# Simple RAG Pipeline for STEM OPT Document
This notebook demonstrates a simple Retrieval-Augmented Generation (RAG) workflow using LangChain, FAISS, and LLMs to answer questions about the STEM OPT extension process. Each section is annotated for clarity.

In [35]:
from bs4 import BeautifulSoup

from langchain.docstore.document import Document
from langchain_huggingface import HuggingFaceEmbeddings
from langchain.vectorstores import FAISS
from langchain.prompts import PromptTemplate
from langchain.chains import LLMChain
from langchain_ollama import OllamaLLM
from langchain_openai import ChatOpenAI

from dotenv import load_dotenv
import os


## Load and Parse the STEM OPT HTML Document
Read the USCIS STEM OPT extension HTML file and extract its content using BeautifulSoup for further processing.

In [36]:

with open("../data/documents/Optional Practical Training Extension for STEM Students (STEM OPT) _ USCIS.html", "r", encoding="utf-8") as f:
    html = f.read()

# Parse HTML and extract text
soup = BeautifulSoup(html, "html.parser")

### Extract Relevant Content
Identify and extract the main content panels from the HTML using their CSS class.

In [37]:
panels = soup.find_all(class_="accordion__panel")

In [38]:
texts = [panel.get_text(separator="\n", strip=True) for panel in panels]
combined_text = "\n\n".join(texts)

### Chunk the Extracted Text
Split the combined text into smaller chunks to fit within the token limits of embedding models and LLMs.

In [39]:
def chunk_text(text, max_tokens=500, separator="\n\n"):
    
    # Split by paragraphs (double newlines)
    paragraphs = text.split(separator)
    print(paragraphs)
    
    chunks = []
    current_chunk = ""

    for para in paragraphs:
        if len(current_chunk) + len(para) < max_tokens:
            current_chunk += para + separator
        else:
            chunks.append(current_chunk.strip())
            current_chunk = para + separator

    if current_chunk:
        chunks.append(current_chunk.strip())

STORED DATA>
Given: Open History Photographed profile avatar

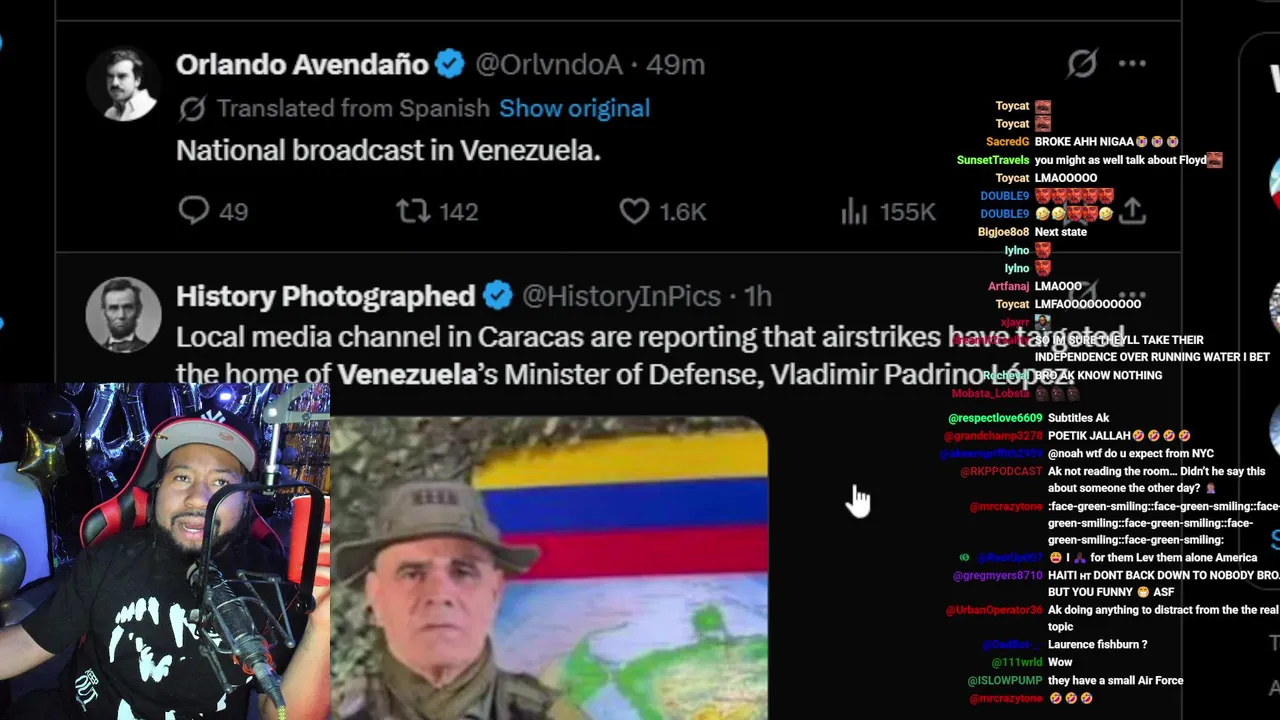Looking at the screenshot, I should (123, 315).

==

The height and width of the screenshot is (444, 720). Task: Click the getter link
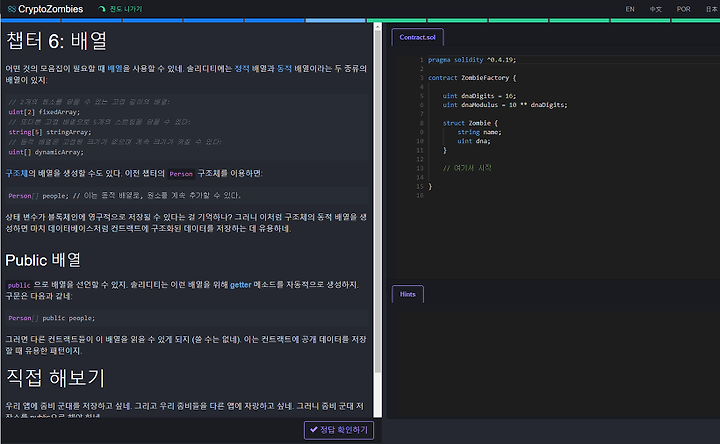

EXERCISE GOAL> In the notebook on the STEM OPT RAG pipeline, which CSS class is used to find the main content panels in the HTML? These records have no connection to the text.

WRITTEN REPLY> accordion__panel